### Vorliegender Text

Argentiniens Nationaltrainer Diego Maradona sorgt mit seiner exzentrischen Art für Stimmung

Pretoria. Man kann über Diego Maradona sagen, was man will, aber ohne ihn wäre diese WM ärmer. Jeden Kiez-König stellt der Bärtige mit seiner Lockenpracht in den Schatten, aus den Ohren blitzen Brillanten, die glitzernden Ringe an allen Fingern kombinieren zu einer Art Schlagring, der Reihe nach knöpft er sich mit Argentinien die Gegner vor wie zuletzt die Griechen, an spielfreien Tagen beleidigt er Platini und Pelé - und als Nächster ist zweifellos Brasiliens Staatspräsident dran.

### Ziel a
Schreib bitte aus der Auflistung die Zeilen ab, die zwischen der Zeile mit „Task: Select the M4x20 (M4x20) tree item“ und der Zeile mit „Action: point(717,343)“ liegen, beide eingeschlossen.

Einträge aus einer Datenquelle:
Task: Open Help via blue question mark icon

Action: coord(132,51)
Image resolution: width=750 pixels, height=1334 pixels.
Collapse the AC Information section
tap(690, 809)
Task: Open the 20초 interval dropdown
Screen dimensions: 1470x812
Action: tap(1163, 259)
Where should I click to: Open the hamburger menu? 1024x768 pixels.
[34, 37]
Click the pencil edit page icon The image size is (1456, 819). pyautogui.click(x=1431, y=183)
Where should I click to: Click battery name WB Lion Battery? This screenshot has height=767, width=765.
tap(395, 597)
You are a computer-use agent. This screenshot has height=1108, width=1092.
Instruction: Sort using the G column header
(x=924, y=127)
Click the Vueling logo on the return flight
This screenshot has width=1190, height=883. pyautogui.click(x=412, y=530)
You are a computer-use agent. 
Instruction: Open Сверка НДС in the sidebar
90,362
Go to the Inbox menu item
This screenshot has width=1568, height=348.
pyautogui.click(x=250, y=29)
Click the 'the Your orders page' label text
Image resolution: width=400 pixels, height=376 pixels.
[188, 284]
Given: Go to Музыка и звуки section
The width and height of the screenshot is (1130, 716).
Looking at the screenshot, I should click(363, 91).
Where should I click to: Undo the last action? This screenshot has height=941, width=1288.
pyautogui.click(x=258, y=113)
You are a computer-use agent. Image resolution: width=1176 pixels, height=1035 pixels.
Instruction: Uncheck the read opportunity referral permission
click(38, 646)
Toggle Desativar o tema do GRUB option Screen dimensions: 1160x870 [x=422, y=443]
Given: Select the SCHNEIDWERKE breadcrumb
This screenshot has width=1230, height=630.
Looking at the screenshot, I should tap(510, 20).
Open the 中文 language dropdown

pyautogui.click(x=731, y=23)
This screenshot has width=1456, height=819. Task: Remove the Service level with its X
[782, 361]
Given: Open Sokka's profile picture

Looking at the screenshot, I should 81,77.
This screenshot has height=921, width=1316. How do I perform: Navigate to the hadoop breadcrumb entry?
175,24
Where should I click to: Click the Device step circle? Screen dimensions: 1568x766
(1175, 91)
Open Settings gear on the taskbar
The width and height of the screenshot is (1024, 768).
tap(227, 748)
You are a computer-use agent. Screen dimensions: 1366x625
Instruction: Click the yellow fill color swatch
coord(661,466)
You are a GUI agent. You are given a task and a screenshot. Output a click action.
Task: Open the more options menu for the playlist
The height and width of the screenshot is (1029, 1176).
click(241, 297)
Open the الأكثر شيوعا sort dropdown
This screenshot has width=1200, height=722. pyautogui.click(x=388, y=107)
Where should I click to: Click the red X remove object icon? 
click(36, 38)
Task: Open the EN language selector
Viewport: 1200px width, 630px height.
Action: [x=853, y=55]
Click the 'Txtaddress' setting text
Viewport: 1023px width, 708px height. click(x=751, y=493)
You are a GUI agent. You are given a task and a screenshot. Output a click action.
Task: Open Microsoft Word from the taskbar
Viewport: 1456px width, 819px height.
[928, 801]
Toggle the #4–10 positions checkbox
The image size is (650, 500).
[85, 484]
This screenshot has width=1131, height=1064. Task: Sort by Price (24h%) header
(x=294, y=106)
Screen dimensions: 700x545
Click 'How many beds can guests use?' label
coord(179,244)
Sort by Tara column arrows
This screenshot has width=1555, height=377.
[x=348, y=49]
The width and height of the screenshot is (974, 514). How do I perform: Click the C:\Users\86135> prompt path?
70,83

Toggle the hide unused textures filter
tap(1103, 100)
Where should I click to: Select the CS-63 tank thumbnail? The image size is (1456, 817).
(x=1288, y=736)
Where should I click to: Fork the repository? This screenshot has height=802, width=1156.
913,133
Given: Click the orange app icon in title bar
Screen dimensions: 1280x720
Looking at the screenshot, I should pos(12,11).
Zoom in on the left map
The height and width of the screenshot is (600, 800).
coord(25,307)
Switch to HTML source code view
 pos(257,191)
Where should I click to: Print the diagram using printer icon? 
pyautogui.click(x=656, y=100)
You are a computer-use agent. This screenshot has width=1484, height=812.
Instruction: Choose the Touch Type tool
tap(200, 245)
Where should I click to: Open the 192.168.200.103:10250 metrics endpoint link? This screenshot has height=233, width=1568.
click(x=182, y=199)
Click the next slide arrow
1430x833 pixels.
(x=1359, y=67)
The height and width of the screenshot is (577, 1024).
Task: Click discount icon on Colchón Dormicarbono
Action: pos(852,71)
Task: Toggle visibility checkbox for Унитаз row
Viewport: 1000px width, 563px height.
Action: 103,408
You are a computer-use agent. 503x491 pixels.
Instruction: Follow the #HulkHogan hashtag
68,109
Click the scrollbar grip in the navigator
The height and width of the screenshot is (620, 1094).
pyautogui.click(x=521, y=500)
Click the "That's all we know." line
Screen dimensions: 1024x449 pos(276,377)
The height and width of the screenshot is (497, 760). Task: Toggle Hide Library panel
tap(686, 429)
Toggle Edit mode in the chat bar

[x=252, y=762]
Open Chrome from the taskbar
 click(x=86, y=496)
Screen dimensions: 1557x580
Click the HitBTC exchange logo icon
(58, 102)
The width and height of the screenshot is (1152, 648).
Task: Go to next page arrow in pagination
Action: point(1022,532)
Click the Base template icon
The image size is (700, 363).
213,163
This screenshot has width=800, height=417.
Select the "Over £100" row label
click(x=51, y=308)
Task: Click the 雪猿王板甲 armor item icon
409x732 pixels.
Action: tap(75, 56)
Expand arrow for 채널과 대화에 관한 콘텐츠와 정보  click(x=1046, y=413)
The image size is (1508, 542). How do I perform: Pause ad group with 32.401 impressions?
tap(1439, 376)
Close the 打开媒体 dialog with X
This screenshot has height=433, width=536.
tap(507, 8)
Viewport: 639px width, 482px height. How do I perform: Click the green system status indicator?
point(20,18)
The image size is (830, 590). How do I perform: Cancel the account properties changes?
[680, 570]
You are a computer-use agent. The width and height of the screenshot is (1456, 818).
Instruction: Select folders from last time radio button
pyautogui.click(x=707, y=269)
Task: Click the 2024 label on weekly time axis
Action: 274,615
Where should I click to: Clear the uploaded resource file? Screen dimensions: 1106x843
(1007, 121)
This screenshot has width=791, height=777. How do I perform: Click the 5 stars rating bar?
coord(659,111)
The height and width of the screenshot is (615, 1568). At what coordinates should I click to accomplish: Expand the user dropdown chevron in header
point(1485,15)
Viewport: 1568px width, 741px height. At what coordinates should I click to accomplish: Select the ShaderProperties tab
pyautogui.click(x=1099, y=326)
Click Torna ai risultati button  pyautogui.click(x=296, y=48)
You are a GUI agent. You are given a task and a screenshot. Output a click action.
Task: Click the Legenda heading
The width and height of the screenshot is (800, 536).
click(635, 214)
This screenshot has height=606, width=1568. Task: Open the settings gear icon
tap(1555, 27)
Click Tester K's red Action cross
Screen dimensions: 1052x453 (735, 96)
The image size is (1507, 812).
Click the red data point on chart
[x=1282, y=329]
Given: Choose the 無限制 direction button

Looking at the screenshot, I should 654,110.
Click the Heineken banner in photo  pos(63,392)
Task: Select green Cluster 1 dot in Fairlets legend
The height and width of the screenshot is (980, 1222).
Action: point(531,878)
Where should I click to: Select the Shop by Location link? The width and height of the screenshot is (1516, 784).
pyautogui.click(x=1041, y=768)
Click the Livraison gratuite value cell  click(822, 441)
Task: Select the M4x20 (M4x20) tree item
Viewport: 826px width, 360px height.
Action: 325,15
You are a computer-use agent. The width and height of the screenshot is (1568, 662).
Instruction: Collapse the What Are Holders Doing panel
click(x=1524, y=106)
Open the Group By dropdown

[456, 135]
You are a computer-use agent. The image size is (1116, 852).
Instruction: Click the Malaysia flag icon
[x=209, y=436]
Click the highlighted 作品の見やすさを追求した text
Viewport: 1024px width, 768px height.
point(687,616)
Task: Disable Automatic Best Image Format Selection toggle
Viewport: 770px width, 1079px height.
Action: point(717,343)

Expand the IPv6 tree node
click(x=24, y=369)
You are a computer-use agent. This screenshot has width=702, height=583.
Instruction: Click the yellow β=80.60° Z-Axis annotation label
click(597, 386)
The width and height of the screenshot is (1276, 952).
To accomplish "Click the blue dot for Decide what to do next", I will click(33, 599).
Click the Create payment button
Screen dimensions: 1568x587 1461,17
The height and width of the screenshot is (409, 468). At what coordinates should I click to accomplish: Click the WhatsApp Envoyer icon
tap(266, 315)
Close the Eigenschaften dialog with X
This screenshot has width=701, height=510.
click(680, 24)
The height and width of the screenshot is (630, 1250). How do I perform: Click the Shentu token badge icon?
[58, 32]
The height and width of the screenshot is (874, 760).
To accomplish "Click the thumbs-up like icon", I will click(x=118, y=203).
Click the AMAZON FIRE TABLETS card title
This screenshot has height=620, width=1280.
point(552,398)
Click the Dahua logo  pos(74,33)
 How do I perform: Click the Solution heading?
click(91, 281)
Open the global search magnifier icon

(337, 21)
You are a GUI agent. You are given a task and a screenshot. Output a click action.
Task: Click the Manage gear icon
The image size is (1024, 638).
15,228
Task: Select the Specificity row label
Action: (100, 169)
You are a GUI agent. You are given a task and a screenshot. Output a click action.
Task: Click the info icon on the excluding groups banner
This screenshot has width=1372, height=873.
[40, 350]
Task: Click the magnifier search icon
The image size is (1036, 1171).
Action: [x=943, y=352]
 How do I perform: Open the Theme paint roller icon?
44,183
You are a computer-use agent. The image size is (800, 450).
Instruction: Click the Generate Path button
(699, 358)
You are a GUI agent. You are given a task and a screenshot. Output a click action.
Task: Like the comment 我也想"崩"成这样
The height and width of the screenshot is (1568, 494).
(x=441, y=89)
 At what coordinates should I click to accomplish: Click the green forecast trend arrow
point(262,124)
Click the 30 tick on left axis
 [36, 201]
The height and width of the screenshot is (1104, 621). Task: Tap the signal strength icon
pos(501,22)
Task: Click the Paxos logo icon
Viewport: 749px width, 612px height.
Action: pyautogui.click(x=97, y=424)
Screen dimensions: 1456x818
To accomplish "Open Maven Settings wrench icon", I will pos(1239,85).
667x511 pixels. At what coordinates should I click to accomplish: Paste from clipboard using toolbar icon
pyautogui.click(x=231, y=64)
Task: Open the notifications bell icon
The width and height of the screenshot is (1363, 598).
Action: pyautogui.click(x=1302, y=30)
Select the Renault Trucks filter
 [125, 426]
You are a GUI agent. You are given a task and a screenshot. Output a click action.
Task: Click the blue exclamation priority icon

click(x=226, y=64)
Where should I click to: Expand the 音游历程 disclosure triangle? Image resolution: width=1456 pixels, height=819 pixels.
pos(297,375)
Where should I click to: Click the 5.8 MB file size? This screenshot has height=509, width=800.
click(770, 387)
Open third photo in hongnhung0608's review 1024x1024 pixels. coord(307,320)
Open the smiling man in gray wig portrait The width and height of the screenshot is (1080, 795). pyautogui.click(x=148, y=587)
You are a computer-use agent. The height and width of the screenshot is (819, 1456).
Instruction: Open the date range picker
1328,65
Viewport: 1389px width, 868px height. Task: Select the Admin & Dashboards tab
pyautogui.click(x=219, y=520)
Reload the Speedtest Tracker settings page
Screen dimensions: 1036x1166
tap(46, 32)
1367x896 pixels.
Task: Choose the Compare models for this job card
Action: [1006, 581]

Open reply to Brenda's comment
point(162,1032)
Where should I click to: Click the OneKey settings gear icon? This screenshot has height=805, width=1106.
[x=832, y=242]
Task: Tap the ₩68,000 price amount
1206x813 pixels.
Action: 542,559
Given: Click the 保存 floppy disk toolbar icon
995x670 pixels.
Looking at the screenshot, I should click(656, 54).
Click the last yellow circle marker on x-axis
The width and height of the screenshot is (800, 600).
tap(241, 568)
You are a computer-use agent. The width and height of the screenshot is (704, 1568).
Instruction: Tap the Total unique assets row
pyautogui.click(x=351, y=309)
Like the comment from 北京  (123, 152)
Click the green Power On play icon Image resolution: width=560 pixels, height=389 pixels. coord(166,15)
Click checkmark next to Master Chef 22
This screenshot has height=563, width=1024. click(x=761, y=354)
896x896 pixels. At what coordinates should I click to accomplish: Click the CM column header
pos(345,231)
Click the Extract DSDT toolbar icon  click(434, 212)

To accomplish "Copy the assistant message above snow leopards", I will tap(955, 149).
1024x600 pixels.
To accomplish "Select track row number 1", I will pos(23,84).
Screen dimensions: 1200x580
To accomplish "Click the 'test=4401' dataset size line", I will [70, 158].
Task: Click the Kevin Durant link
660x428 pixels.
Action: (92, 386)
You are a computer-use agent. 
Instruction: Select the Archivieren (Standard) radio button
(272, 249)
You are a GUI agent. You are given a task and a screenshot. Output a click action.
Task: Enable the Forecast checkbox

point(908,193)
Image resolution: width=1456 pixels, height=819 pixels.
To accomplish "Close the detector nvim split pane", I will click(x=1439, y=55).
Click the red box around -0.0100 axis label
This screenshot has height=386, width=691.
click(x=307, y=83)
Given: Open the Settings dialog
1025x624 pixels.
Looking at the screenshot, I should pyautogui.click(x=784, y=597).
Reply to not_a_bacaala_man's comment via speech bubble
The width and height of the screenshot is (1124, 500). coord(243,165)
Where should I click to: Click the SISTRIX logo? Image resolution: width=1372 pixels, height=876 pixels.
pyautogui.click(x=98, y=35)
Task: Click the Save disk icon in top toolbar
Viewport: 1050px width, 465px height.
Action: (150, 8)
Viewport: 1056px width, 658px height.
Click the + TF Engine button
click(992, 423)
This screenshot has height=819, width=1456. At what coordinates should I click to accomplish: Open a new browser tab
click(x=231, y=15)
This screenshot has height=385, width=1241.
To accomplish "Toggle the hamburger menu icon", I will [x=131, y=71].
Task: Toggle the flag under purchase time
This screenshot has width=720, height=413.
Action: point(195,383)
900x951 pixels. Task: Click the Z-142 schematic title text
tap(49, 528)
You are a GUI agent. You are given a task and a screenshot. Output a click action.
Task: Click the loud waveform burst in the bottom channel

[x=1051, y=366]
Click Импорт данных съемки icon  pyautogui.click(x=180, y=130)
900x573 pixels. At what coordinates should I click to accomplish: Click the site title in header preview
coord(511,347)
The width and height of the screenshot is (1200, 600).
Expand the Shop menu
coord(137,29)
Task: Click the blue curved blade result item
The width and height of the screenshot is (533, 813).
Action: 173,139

### Ziel b
Führe den Artikel über Diego Maradona bei der WM weiter, beginnend nach seinem letzten Satz.

### Antwort a
Task: Select the M4x20 (M4x20) tree item
Viewport: 826px width, 360px height.
Action: 325,15
You are a computer-use agent. The width and height of the screenshot is (1568, 662).
Instruction: Collapse the What Are Holders Doing panel
click(x=1524, y=106)
Open the Group By dropdown

[456, 135]
You are a computer-use agent. The image size is (1116, 852).
Instruction: Click the Malaysia flag icon
[x=209, y=436]
Click the highlighted 作品の見やすさを追求した text
Viewport: 1024px width, 768px height.
point(687,616)
Task: Disable Automatic Best Image Format Selection toggle
Viewport: 770px width, 1079px height.
Action: point(717,343)

### Antwort b
Luiz Inacio Lula da Silva hat, in Erwartung eines Endspiels gegen den Erzfeind, den Psychokrieg sicherheitshalber eröffnet und gedroht: "Wir werden Weltmeister - weil die Argentinier am Ende vom Sex saft- und kraftlos sind." Den Sündenbock hat er beim Namen genannt: Maradona. "Amüsiert Euch", rät er den Seinen nämlich. Die freilaufenden Hühner sind die glücklichsten, sagt sich der argentinische Volksheld, und deshalb sind seine Spieler bei dieser Weltmeisterschaft die einzigen, die auch dann noch ungeniert das Leben genießen dürfen, wenn die Kicker der Konkurrenz schon im Bett sind - solo.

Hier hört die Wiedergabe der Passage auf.